Sponsored by John Moolenaar (R-MI)
What it does
This bill would prohibit entities created in, organized in, or controlled by China, Russia, Iran, or North Korea — or entities controlled by such entities — from claiming a broad range of federal energy-related tax credits and incentives. The affected credits cover clean energy production and investment (solar, wind, nuclear, hydrogen, carbon capture), alternative fuels (biodiesel, sustainable aviation fuel), clean vehicles, and advanced manufacturing. Such entities would also be barred from claiming a tax deduction for energy-efficient commercial building improvements and from receiving excise tax refunds on certain fuel mixtures they produce.
Who benefits
U.S.-owned and allied-nation-owned clean energy companies that compete with Chinese, Russian, Iranian, or North Korean-linked firms for federal tax incentives. Domestic advanced manufacturing firms in the clean energy supply chain. U.S. workers in those industries who may face less foreign-subsidized competition. Policymakers and national security advocates concerned about adversary nations benefiting from U.S. taxpayer-funded incentives. Domestic fuel producers (biodiesel, SAF, alternative fuels) who compete with foreign-linked entities.
Who is hurt
Entities with ownership or control ties to the four named countries that currently claim or plan to claim these credits — including U.S.-incorporated subsidiaries of Chinese, Russian, Iranian, or North Korean parent companies. U.S. joint venture partners with such entities who may lose access to credits. Clean energy project developers who rely on foreign capital or components from these countries and may face financing disruptions. Legal and compliance professionals who would face complex "control" determinations. Consumers and project developers who may see higher costs if foreign-linked capital exits the U.S. clean energy market.
Supporters argue
Supporters argue that allowing entities linked to geopolitical adversaries to claim U.S. taxpayer-funded energy credits is a direct subsidy to nations that actively work against American interests — and that the Inflation Reduction Act's credits were never intended to benefit Chinese or Russian state-linked enterprises.
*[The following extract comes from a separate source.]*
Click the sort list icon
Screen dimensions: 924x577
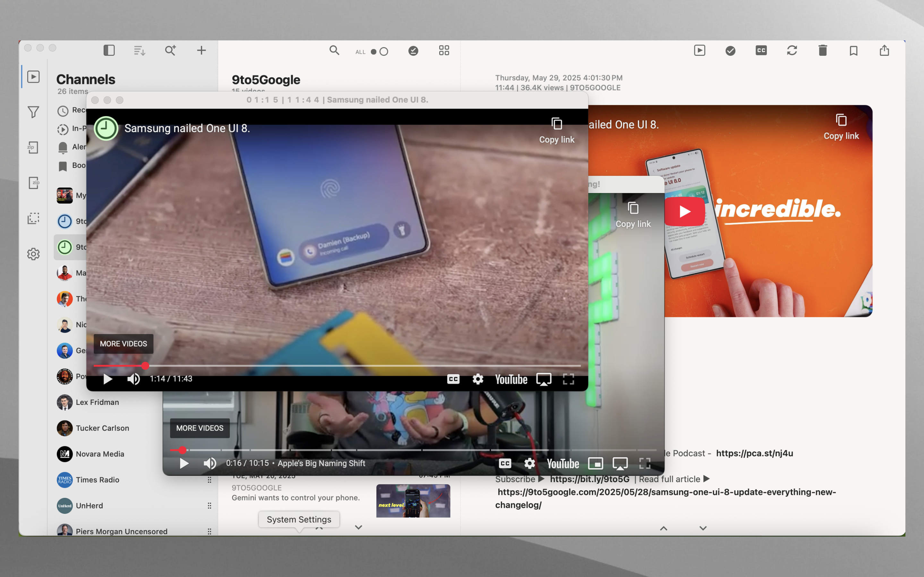[x=139, y=50]
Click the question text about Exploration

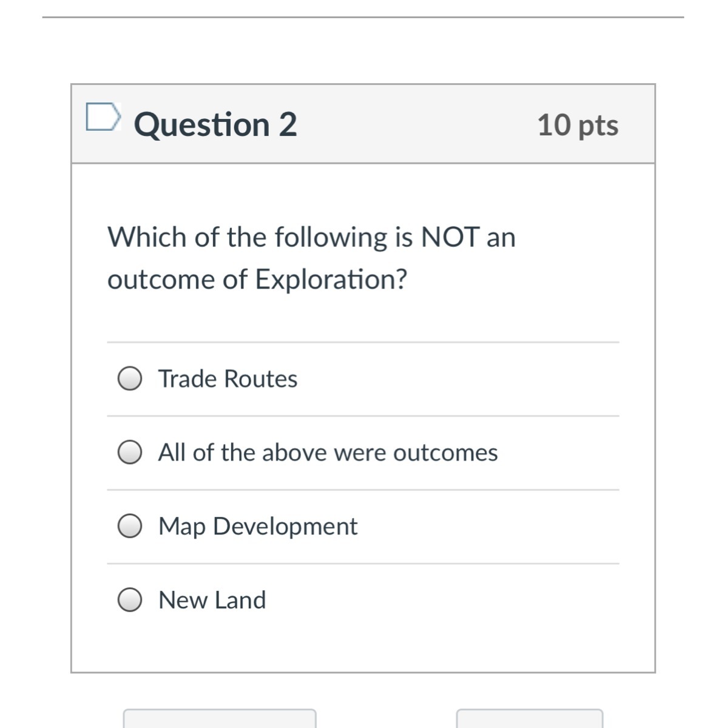point(311,258)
They contend that companies like Gotion High-Tech (a Chinese battery manufacturer that has sought U.S. subsidies) illustrate a concrete, documented pattern of adversary-linked firms exploiting American incentive programs, and that restricting these credits is a straightforward national security measure that protects both taxpayer dollars and the integrity of the domestic clean energy supply chain.
Opponents argue
Opponents argue that the bill's broad "control" standard is vague and could sweep in U.S.-incorporated companies with minority foreign shareholders or supply chain ties, creating legal uncertainty that chills legitimate clean energy investment at a critical moment for domestic industry growth. They contend that existing tools — including CFIUS review, export controls, and the "foreign entity of concern" provisions already embedded in the Inflation Reduction Act — already address this risk, and that adding a separate, overlapping tax disqualification layer may produce inconsistent outcomes and invite litigation over what "control in the aggregate" means in practice.